**EXERCISE**
How many lines of the material below contain the string "alignment"? Answer with the number and nothing else.

**RECORDS PROVIDED**
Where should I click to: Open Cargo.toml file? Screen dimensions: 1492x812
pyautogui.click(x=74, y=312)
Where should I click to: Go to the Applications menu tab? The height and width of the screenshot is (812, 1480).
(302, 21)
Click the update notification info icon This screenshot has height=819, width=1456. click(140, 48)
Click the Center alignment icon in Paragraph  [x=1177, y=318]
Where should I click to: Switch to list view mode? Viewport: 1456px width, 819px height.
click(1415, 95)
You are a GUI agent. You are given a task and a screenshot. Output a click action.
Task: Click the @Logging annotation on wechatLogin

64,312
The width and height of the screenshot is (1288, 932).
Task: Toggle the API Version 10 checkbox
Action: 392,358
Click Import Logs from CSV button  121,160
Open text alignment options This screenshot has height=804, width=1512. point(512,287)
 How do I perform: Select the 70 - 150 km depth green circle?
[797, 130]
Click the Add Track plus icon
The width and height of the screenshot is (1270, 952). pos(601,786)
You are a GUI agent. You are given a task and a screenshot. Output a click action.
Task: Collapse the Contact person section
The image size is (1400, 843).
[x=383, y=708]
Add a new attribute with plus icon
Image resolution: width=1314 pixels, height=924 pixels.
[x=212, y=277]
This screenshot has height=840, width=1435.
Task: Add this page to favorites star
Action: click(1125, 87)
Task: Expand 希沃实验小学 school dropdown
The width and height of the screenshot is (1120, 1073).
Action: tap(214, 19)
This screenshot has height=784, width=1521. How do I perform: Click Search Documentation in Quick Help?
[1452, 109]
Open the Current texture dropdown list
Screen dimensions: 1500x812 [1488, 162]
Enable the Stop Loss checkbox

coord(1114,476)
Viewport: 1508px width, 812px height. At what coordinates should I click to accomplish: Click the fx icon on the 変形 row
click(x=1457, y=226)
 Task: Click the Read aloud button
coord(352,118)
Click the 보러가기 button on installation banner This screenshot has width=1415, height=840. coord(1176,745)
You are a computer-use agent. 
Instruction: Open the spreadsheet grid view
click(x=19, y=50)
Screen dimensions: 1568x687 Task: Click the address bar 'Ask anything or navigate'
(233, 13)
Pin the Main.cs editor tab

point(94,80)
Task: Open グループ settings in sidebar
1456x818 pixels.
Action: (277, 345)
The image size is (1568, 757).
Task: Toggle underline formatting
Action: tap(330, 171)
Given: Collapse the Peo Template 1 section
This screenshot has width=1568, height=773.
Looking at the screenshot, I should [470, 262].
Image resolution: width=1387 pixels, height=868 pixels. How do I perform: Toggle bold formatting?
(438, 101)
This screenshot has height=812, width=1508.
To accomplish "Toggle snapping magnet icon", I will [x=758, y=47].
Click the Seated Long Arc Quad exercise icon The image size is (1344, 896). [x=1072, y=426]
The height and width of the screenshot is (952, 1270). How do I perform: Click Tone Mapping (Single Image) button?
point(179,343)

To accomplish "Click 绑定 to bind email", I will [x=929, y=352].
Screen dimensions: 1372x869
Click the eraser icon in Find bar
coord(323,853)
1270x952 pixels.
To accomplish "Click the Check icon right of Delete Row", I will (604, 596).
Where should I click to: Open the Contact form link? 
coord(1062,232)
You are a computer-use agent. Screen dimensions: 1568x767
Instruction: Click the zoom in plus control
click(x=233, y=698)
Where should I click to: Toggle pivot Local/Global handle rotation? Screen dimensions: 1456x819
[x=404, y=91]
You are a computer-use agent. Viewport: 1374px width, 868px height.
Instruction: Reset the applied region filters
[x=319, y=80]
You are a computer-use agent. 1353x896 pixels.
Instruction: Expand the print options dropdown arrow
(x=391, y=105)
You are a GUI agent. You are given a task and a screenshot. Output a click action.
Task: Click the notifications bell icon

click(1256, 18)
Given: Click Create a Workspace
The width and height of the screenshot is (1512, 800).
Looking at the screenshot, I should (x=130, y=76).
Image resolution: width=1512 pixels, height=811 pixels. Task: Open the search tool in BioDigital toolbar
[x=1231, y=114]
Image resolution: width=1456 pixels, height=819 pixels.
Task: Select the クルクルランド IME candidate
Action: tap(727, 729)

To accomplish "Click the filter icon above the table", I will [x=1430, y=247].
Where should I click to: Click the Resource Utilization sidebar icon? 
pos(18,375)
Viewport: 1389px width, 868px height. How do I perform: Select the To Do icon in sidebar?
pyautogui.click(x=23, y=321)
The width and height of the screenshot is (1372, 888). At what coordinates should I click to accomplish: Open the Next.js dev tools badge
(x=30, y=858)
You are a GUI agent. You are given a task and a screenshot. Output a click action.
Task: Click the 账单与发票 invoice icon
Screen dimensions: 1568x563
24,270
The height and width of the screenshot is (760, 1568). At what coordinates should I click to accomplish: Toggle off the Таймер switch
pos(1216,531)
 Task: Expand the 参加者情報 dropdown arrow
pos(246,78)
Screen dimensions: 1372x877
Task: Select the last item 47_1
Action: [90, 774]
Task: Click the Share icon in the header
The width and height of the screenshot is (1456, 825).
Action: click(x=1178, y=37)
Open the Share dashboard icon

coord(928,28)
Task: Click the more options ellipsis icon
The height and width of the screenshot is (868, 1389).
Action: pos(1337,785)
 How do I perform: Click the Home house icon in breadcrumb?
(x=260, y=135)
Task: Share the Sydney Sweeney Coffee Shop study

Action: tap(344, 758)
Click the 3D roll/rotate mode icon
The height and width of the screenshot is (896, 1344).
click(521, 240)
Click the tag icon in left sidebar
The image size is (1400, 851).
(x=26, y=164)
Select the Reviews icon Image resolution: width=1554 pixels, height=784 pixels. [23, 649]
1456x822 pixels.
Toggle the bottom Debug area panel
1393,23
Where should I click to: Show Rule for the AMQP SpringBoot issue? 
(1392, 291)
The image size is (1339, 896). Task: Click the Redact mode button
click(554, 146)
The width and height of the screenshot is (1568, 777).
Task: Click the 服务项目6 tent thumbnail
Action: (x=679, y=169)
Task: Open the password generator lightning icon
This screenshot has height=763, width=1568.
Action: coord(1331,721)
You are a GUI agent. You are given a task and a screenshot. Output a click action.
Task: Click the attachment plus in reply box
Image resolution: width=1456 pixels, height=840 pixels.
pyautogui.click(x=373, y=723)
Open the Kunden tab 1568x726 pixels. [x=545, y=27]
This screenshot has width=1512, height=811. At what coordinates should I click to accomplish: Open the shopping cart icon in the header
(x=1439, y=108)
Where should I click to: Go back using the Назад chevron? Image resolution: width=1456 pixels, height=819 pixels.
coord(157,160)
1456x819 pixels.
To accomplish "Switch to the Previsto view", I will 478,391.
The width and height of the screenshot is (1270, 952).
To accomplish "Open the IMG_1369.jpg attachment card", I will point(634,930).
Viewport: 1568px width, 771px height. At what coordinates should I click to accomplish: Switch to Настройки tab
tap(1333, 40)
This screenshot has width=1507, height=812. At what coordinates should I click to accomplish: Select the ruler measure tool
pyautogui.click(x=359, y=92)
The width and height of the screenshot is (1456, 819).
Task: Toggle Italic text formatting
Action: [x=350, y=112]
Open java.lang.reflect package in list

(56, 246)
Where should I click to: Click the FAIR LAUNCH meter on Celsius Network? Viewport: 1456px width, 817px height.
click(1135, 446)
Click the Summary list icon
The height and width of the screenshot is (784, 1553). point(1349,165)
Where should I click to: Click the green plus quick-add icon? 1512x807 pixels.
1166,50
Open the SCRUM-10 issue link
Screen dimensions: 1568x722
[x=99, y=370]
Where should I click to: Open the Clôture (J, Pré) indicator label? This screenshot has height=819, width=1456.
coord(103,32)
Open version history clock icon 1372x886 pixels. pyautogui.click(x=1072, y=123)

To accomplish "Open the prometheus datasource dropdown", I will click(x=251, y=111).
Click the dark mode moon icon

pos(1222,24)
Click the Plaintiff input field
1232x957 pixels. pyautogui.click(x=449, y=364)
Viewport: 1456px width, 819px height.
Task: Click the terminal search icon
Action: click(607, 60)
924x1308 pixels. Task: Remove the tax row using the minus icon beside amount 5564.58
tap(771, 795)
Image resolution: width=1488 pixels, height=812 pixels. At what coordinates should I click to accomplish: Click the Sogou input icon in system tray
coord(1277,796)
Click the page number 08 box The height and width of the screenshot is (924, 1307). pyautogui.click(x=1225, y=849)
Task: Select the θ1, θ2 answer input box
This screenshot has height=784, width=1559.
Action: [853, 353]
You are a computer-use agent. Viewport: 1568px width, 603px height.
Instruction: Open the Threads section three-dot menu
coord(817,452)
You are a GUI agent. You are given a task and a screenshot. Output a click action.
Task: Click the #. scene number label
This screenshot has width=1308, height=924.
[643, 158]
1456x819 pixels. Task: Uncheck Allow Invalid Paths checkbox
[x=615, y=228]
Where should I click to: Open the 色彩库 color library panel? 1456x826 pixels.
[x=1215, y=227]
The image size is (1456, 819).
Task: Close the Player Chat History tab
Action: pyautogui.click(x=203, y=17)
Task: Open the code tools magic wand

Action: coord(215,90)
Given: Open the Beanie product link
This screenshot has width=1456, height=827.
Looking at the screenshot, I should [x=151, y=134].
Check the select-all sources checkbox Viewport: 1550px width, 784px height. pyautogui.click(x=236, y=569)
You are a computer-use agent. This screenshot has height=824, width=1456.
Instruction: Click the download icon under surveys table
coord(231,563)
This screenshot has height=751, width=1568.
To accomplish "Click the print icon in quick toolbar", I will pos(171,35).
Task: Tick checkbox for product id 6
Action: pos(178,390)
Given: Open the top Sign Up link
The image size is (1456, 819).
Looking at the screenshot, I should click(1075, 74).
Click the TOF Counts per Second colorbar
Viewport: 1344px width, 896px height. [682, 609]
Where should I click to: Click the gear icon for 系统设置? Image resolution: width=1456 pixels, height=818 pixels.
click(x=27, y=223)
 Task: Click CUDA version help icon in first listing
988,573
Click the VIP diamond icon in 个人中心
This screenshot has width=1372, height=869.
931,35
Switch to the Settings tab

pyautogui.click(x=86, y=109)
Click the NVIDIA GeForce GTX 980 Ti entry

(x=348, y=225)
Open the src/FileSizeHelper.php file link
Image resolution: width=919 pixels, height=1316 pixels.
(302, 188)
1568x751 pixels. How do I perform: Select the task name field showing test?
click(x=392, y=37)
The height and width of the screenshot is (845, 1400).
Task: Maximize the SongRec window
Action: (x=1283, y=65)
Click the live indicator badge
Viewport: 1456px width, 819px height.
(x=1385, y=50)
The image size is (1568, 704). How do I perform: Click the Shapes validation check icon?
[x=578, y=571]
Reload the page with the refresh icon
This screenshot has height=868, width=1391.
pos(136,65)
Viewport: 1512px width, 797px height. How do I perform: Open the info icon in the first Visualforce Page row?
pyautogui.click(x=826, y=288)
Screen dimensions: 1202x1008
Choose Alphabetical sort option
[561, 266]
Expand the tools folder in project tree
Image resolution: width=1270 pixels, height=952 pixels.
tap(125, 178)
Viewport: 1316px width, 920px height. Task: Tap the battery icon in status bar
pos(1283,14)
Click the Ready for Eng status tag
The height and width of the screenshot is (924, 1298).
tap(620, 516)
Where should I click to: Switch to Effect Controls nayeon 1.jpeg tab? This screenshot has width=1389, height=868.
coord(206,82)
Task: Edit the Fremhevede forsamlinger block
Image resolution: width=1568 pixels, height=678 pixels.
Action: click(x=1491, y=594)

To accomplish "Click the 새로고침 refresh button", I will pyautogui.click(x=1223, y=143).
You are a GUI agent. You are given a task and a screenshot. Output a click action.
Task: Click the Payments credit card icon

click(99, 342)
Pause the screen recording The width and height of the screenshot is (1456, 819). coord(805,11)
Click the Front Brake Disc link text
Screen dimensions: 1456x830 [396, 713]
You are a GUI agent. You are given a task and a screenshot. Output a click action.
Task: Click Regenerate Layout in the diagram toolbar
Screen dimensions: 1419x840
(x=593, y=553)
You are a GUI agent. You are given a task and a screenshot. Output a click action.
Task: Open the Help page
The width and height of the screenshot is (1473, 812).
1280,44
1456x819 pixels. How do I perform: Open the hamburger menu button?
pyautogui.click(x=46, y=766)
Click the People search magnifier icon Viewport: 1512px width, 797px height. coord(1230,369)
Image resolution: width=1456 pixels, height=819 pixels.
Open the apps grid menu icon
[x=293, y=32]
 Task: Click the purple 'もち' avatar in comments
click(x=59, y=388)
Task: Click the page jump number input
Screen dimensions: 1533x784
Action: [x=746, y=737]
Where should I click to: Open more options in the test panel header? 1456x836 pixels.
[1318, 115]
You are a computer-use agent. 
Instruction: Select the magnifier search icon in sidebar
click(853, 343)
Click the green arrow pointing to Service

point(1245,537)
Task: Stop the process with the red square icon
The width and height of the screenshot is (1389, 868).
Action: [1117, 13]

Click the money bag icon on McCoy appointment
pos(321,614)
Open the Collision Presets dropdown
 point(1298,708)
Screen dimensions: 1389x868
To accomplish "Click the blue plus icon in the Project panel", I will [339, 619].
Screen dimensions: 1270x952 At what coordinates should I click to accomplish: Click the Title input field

**TASK ANSWER**
2